Kim Goodwin elaborates this way:
Ideally, a designer’s first rule is the same as a physician’s: do no harm. In the case of surgery tools, car dashboards, and airplane cockpits, this is obvious: don’t kill people. However, even business software can do harm by wasting a user’s time, leading to errors, contributing to repetitive stress injuries, or just making people feel dumb. Of course, there are likely a few situations where this principle is challenging, such as a missile guidance system – if you had to design something of that sort, the principle might have to be interpreted as “minimize harm by making darn sure you hit the intended target.”
Engadget posted a video showing a complete interface walkthrough for Zune, demonstrating its UI and wireless sharing feature (via Edwin Booth, who posted the link to the IxDA list, saying, “If you’ve used Windows Media Center, it’s very similar”).
Chip Gettinger of Astoria Software interview Rahel Bailie about World Usability day, noted via Scott Abel, the content wrangler, who writes:
In addition to providing a succinct overview of usability, Bailie discusses why understanding the user experience is critical for information experts, content management professionals, and content management technology vendors alike.
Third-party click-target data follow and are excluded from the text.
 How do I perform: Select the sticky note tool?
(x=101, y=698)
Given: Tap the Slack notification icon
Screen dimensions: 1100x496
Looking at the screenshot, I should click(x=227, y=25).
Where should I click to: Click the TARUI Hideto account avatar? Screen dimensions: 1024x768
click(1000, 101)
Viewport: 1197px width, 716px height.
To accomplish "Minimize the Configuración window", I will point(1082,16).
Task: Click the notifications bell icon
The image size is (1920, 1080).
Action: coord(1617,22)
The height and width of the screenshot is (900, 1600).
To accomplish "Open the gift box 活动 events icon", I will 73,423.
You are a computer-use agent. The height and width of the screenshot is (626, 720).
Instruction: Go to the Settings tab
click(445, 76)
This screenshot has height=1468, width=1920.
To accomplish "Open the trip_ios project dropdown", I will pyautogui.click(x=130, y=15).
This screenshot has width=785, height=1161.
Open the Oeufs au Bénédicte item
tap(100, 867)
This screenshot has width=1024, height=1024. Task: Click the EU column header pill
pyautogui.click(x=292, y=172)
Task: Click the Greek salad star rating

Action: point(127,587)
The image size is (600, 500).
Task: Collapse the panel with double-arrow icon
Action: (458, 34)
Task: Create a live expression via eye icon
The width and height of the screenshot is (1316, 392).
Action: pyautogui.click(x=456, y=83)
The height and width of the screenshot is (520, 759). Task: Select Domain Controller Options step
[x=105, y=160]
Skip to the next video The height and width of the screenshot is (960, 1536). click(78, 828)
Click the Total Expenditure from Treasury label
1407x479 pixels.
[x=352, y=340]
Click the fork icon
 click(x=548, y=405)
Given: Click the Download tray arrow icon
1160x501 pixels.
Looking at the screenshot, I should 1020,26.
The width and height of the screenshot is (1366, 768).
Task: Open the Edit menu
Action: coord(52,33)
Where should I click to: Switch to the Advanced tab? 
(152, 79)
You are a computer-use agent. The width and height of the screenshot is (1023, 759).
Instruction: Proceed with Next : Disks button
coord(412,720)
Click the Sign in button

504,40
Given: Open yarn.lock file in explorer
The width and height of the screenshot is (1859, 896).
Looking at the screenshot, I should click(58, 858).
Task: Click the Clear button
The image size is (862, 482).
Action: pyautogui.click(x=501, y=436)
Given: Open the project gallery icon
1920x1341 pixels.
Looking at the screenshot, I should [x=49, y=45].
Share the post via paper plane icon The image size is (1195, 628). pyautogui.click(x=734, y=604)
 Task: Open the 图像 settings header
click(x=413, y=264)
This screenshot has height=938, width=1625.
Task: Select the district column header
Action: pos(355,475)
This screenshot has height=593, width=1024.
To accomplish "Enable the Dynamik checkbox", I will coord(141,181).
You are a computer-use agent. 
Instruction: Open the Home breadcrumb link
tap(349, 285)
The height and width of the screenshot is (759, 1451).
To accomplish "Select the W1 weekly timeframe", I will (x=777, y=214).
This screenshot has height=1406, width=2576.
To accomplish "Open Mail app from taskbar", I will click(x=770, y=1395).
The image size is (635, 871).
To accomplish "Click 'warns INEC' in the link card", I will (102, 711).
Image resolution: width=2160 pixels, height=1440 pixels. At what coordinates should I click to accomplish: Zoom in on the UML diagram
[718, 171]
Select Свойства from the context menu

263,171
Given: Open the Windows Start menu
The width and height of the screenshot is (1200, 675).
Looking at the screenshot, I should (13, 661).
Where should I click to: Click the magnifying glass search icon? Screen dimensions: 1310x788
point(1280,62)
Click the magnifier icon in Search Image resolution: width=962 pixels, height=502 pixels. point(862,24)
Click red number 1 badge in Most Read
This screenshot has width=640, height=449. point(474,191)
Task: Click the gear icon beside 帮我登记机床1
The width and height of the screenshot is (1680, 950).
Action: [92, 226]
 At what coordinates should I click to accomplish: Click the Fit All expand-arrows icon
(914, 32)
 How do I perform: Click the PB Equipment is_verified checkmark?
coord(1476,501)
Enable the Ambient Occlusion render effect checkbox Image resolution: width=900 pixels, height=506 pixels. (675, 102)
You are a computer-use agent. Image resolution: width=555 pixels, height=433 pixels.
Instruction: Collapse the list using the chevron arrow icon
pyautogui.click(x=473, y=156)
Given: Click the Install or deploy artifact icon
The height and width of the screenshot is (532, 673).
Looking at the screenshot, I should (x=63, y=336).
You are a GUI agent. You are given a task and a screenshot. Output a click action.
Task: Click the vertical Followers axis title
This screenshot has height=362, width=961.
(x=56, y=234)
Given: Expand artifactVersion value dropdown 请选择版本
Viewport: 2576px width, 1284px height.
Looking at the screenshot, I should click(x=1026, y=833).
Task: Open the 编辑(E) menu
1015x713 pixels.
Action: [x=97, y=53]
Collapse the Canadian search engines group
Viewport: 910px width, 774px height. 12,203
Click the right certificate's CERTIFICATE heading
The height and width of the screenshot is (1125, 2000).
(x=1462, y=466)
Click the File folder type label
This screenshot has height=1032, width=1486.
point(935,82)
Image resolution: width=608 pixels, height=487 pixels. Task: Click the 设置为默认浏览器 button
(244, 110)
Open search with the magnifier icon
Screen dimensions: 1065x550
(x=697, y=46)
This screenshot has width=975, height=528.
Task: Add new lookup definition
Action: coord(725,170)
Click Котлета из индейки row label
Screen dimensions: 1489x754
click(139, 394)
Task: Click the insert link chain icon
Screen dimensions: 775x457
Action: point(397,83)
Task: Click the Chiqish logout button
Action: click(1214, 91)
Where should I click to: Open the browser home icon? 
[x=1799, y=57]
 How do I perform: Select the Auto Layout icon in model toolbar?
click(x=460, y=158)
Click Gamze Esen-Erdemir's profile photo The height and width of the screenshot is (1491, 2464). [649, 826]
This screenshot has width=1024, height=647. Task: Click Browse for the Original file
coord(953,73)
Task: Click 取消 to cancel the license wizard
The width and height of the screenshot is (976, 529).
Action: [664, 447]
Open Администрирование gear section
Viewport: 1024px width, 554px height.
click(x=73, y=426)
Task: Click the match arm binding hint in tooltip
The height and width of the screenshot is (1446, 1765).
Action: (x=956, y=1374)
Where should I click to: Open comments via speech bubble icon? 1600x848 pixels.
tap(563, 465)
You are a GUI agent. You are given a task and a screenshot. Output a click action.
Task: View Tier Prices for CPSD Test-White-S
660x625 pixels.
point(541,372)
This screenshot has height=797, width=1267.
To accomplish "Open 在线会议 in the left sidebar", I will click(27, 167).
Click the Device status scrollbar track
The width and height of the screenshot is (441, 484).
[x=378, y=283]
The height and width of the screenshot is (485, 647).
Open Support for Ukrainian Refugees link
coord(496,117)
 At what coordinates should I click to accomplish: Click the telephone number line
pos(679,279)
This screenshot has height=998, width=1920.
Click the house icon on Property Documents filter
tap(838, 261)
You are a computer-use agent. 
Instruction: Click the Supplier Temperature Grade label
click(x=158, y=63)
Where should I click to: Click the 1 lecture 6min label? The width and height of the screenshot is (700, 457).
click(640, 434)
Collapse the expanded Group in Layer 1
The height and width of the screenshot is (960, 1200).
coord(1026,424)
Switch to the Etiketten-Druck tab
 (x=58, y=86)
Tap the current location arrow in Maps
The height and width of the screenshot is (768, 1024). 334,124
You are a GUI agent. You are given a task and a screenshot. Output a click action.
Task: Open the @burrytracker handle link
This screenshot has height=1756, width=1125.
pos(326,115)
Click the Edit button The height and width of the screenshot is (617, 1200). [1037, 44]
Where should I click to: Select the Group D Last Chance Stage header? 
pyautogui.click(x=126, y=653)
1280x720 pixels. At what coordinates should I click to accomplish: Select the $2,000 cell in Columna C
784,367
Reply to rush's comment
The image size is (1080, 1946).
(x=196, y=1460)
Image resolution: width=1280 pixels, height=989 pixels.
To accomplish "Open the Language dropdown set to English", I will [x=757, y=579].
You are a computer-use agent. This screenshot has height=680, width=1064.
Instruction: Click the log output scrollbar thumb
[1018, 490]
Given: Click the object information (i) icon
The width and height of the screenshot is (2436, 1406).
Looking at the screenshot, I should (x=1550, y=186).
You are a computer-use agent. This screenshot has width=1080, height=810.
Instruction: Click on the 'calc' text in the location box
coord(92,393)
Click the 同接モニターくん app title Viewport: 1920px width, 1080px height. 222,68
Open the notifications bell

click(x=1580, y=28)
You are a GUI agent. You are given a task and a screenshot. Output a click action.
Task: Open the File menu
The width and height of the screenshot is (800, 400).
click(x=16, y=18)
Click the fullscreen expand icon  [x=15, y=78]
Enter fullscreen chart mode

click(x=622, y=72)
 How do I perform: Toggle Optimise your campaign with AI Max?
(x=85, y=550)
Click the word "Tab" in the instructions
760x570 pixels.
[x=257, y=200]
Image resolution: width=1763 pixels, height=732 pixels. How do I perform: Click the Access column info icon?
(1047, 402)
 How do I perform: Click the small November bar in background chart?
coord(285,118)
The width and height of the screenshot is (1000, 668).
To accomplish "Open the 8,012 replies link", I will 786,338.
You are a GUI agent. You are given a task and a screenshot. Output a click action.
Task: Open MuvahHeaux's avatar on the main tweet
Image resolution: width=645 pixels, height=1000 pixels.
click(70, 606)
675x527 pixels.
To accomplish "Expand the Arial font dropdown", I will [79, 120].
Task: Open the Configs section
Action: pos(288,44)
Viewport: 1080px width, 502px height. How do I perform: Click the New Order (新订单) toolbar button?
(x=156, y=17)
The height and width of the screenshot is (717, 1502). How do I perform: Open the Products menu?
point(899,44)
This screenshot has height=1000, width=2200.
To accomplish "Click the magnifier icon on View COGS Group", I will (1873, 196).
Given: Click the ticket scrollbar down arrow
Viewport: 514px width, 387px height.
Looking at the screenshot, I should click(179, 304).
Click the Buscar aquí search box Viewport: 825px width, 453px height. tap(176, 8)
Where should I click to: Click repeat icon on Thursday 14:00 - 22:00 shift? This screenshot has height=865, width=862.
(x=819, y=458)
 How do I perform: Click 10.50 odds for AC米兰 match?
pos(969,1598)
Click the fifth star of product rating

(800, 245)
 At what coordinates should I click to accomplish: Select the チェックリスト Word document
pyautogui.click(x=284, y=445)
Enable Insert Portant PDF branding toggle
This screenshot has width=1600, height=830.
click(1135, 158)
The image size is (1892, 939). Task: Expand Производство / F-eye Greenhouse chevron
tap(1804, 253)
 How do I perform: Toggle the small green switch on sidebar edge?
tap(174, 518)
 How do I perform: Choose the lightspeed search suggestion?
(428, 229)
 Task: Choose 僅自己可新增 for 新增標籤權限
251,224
Is usability related to content management? “Absolutely!” Bailie says. “Content management is about usability in two ways. First, the content management system itself has to be usable. The system developers need to understand the mental model of users in order for clients to be able use the system efficiently. Usability testing is critical here, to understand how the system can support business processes, instead of contorting processes to fit the system – which still happens all too often, I might add. Then, the CMS output has to be usable by the front-end users.”
Todd, our resident Windows guru, directed our intention to the Xbox Live Video HDTV and HD movie download platform written up at Engadget recently.
Todd says, “See how simple it is? It doesn’t have a lot on the screen. There are muted colors in the background making it easy to identify the things that are focusable. It is easy to tell which item is in focus. It also doesn’t try to do everything, and it doesn’t keep all of the menu possibilities on the screen.”
One of the two panels I proposed for SXSW next spring garnered sufficient votes to make the cut. It’s the one on identity, presence, attention, trust, privacy and so on, called “Every Breath You Take.” I’m excited about moderating this panel and I’m in the process of pulling together the other panelists, which I’ll announce as soon as everything’s settled.
Meanwhile, the deadline for proposals for the IA Summit (also next March) just passed and I managed to get in one for a presentation on Mobile IA and another for a panel on Lessons from Failure. Additionally, I’ve signed on as a panelist for two other cool ideas proposed by other people that I’ll discuss here if and when they are approved. As a director I’ll be involved in the annual public meeting of the board of the IA Institute at the Summit as well.
Looks like March will once again be a busy conference / travel season for me, with SXSW in Austin as always and the Summit scheduled for Las Vegas later in the month.